半ば総悟の監視役にもなっている監察方の青年は、何を言ってるんですかちゃんと真っ直ぐ帰って報告してくれないと俺がまた土方さんにどやされちゃうじゃないですかそうなったら責任とってくれるんですかミントンできなくなったらどうしてくれるんですかお嫁に行けない体になったらどうするんですかーとか、いつもながらギャーギャーと叫んでいた。……様な気がする、確か。

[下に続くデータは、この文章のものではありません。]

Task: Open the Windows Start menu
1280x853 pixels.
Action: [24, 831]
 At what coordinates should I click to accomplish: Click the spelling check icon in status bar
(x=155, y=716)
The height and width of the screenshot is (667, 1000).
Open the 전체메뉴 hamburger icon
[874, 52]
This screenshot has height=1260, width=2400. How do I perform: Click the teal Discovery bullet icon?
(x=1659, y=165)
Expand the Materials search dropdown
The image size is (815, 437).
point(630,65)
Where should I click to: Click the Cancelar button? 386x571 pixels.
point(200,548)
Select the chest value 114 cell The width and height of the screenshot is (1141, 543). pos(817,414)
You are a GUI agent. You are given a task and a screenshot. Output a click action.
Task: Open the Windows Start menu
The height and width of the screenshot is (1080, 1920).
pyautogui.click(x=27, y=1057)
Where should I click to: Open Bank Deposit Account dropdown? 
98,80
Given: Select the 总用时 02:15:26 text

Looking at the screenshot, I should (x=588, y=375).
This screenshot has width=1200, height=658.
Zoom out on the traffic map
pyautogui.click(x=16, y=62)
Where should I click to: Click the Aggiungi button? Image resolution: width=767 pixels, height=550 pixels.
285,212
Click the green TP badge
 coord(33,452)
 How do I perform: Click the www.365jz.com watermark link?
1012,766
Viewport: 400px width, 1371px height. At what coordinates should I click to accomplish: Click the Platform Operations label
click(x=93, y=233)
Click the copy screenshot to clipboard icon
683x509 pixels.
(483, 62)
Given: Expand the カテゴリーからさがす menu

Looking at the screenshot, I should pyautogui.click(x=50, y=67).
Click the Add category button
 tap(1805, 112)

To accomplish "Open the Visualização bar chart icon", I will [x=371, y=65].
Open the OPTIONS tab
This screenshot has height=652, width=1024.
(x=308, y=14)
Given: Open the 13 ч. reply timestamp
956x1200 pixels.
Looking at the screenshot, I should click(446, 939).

実はすでにそのときには意識は外に向けていたので、ほとんど耳に入っていなかった。
けれど山崎の言ってることなんて、どうせこんなとこだろう。
いちいち聞かなくてもたかが知れている。わざわざ聞いてやることもないと、さらりとかわしてこうして外に出たのだが。

よくよく考えたら雨が振るとか言っていたかもしれないが、だったらもっとはっきりと言え。
聞かなかった自分を棚上げして止めなかった監察方を毒づきながら総悟は走った。
バシャリ、と足を踏み出すたびに水がはねる音がする。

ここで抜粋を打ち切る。